They’re the type of cats that will stay back from a distance, stalk their prey down, and then attack out of nowhere once the time is right, before anyone even realizes they’re there.
Needless to say, this is something you should always be cautious of whenever you find yourself out in the woods hunting or hiking trails. And if you live in mountain lion country (or hell, even San Francisco these days), you have to keep an eye on your livestock and your pets… they could be lion food in a hurry.
Here is a primary example of the mountain lion’s stealth.
You can see a very young coyote pup sitting in the middle of a field.
Now usually, coyotes are pesky creatures that the average hunter or famer won’t hesitate to shoot. Since there are so many, most states allow you to hunt coyotes year around with no bag limit.

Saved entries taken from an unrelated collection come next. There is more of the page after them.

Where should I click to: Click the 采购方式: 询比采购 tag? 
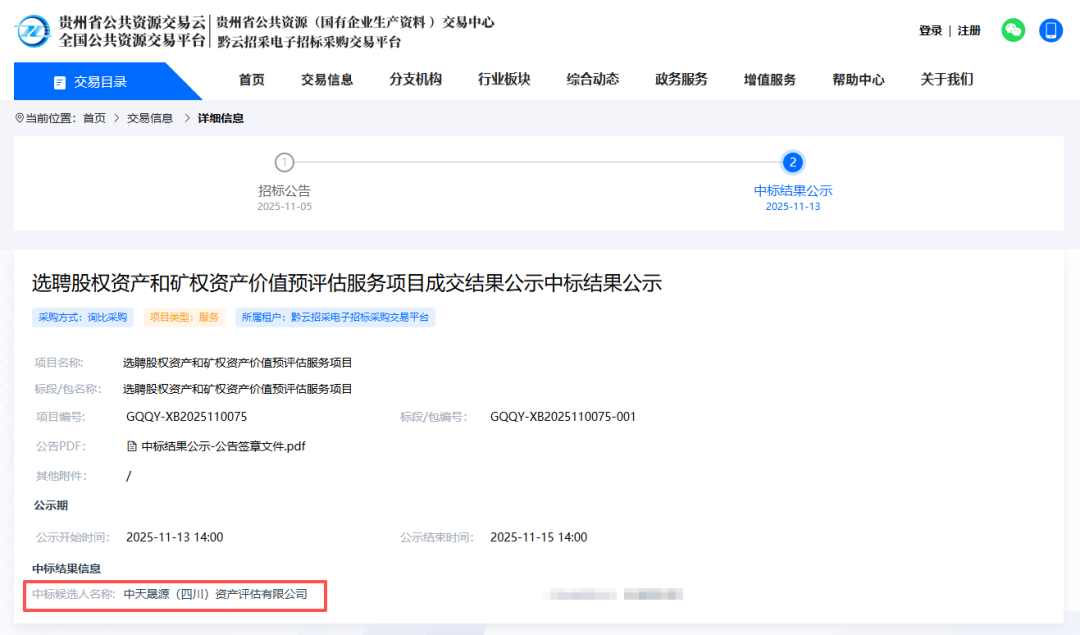[x=82, y=317]
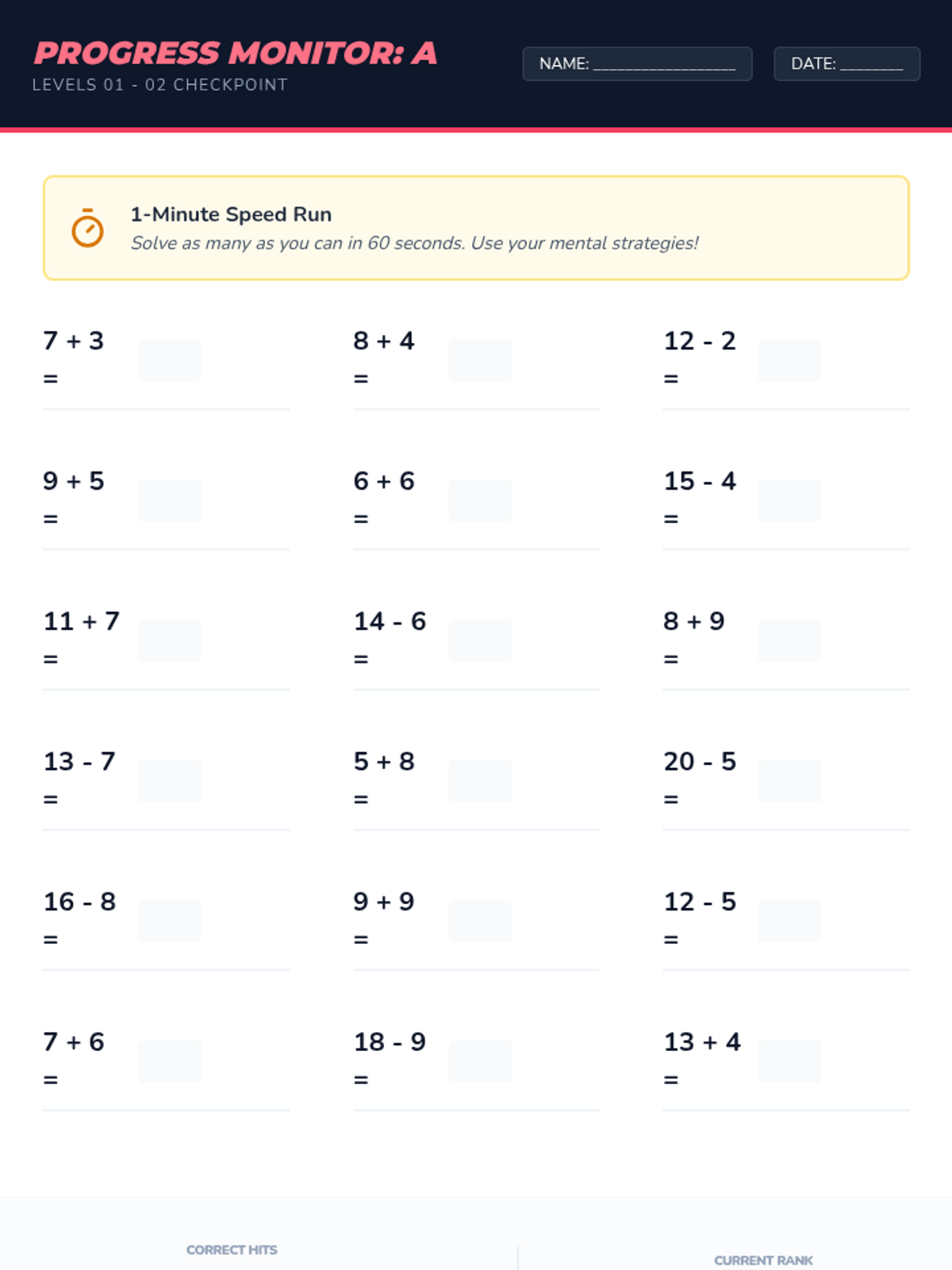Click answer box for 12 - 2
This screenshot has width=952, height=1270.
[789, 360]
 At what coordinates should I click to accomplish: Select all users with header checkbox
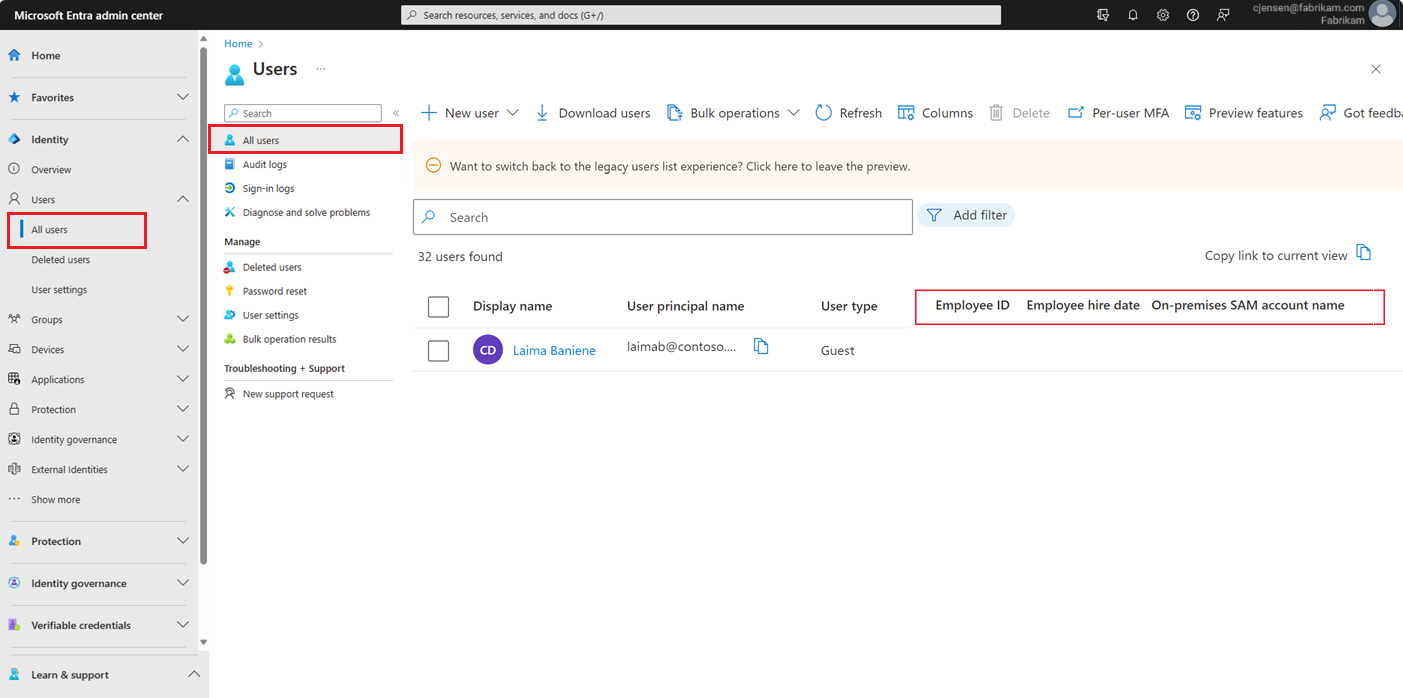point(438,306)
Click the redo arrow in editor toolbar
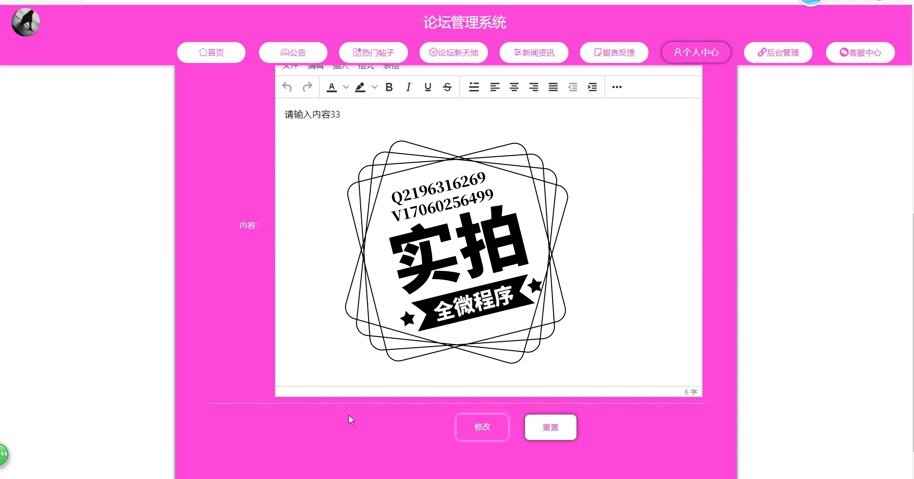 pyautogui.click(x=307, y=87)
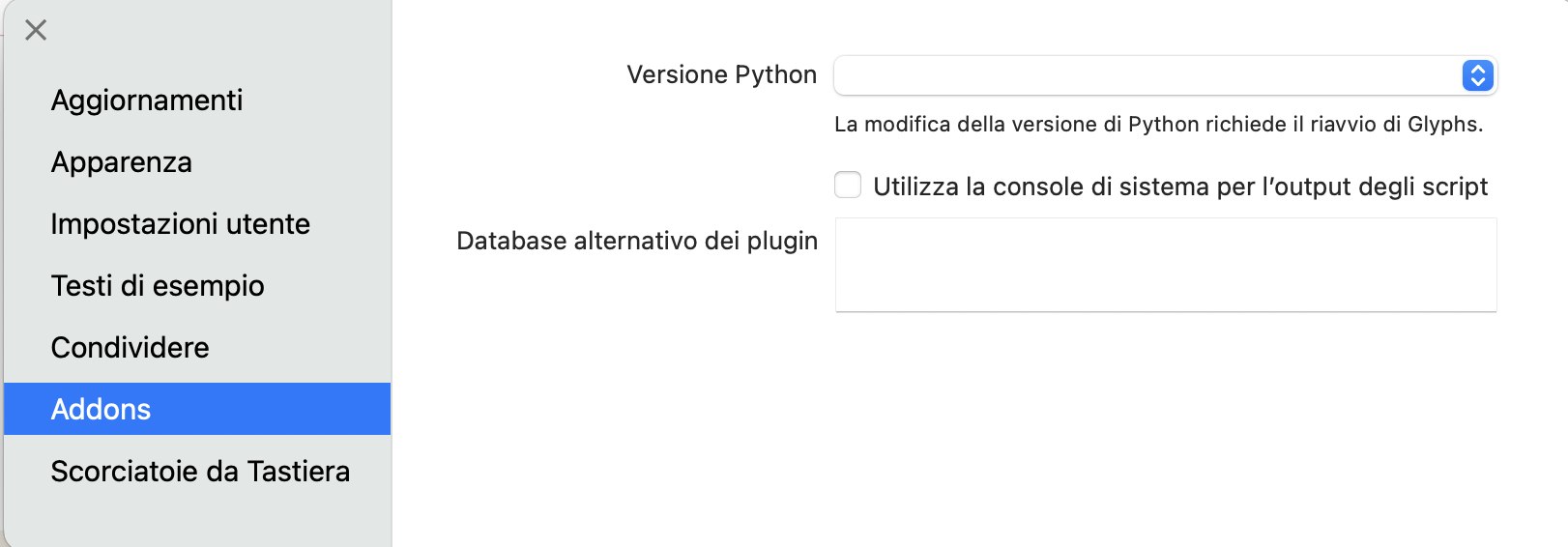Open the Condividere section
The width and height of the screenshot is (1568, 547).
click(131, 348)
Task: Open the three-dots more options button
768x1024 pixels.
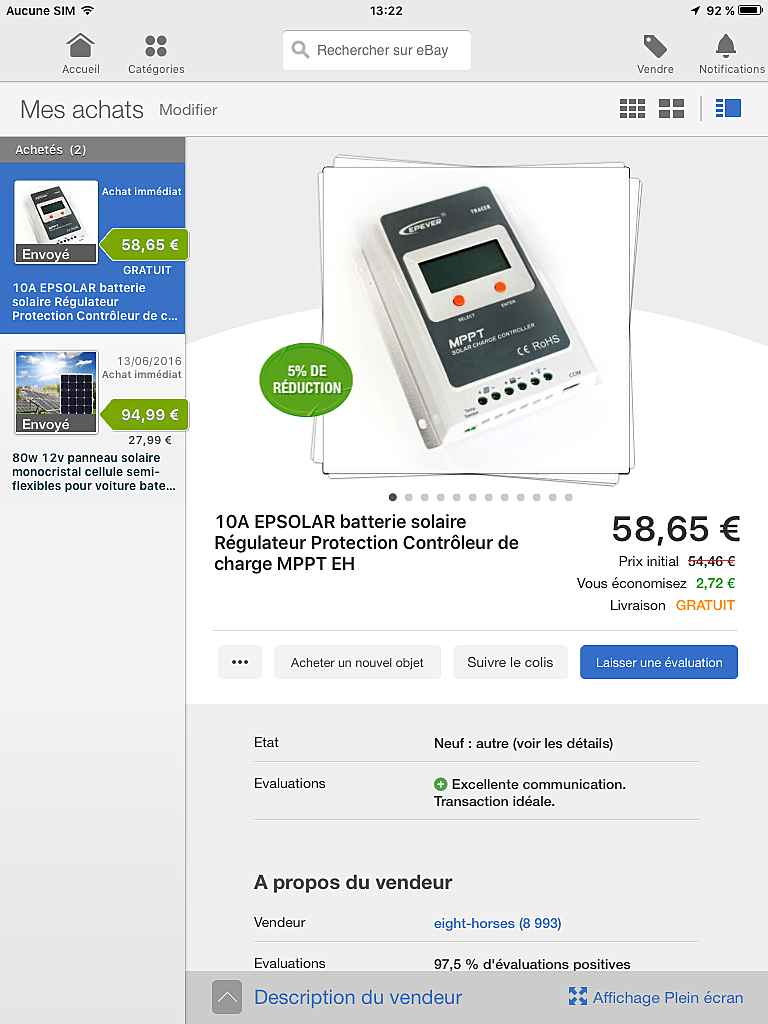Action: (x=240, y=662)
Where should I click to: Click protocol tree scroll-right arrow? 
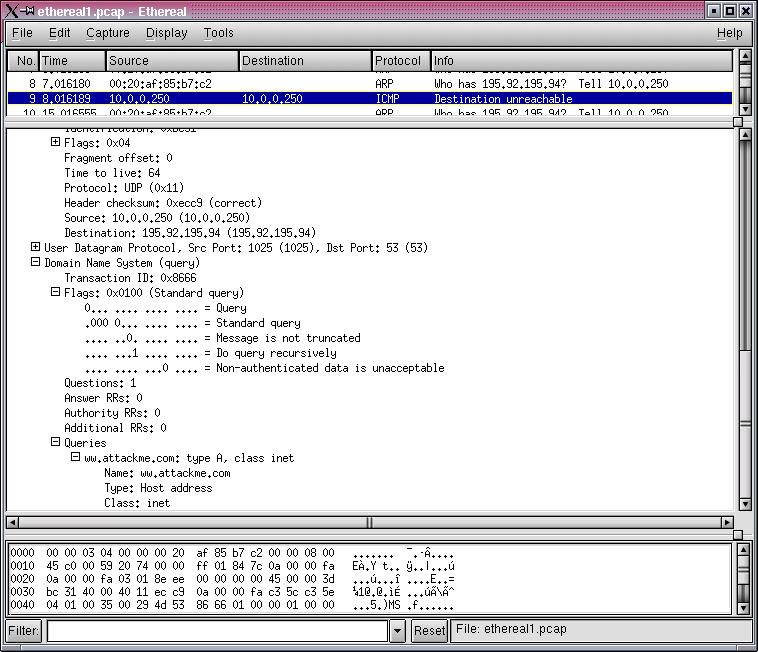point(727,522)
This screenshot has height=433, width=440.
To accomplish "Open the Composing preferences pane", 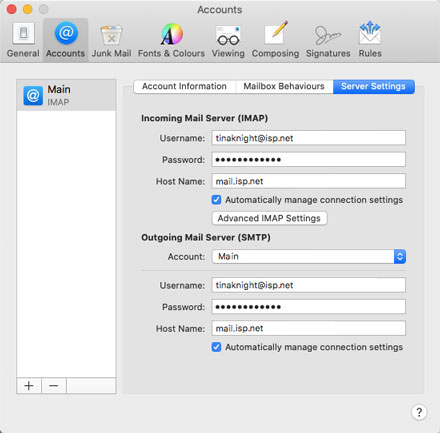I will coord(275,40).
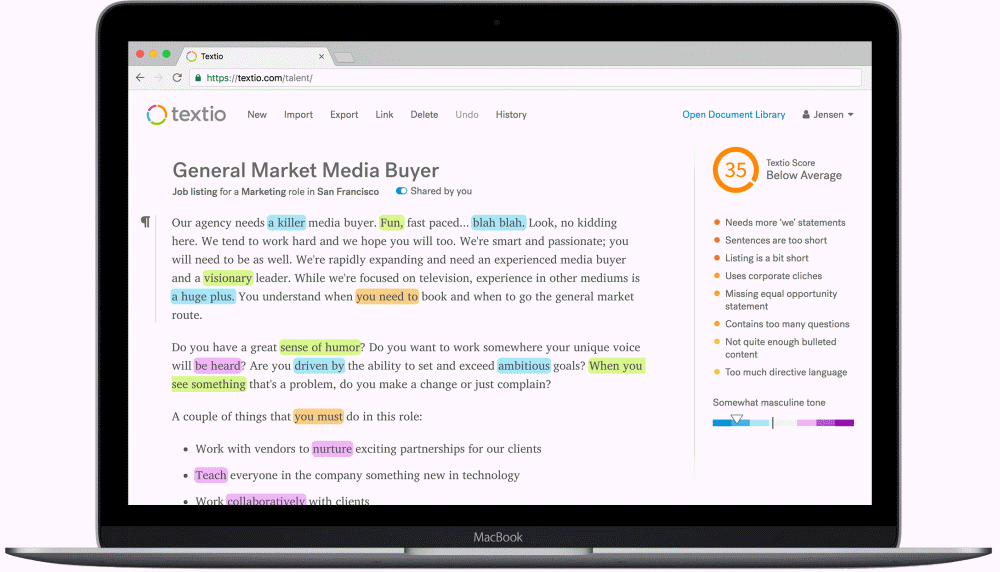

But looking at this cute pup, you can’t help but feel bad for the little guy.
Once it realizes a mountain lion is charging straight for it, it tries to take off and outrun the much larger predator. The mountain lion ultimately catches hold of the pup, and carries it by its neck.
The caption explains:
“Coyote pup falls to a stronger opponent.
Where their habitats overlap, mountain lions and coyotes can be found to be in direct competition with each other. Coyotes and cougars have similar diets and are vying for much of the same prey items.
If this were an adult coyote, outrunning the mountain lion would have been a cinch. Coyotes are able to move faster than their lanky feline competition by a good margin.
Since this is a young and less experienced coyote, the advantage tilts towards the lion and the outcome is quite predictable.”
The coyote might’ve had a chance to get away from the mountain lion, had it been a bit more mature as coyotes generally can escape a mountain lion if they can see the attack coming. While also extremely fast, mountain lions rely on the element of surprise to capture mature coyotes.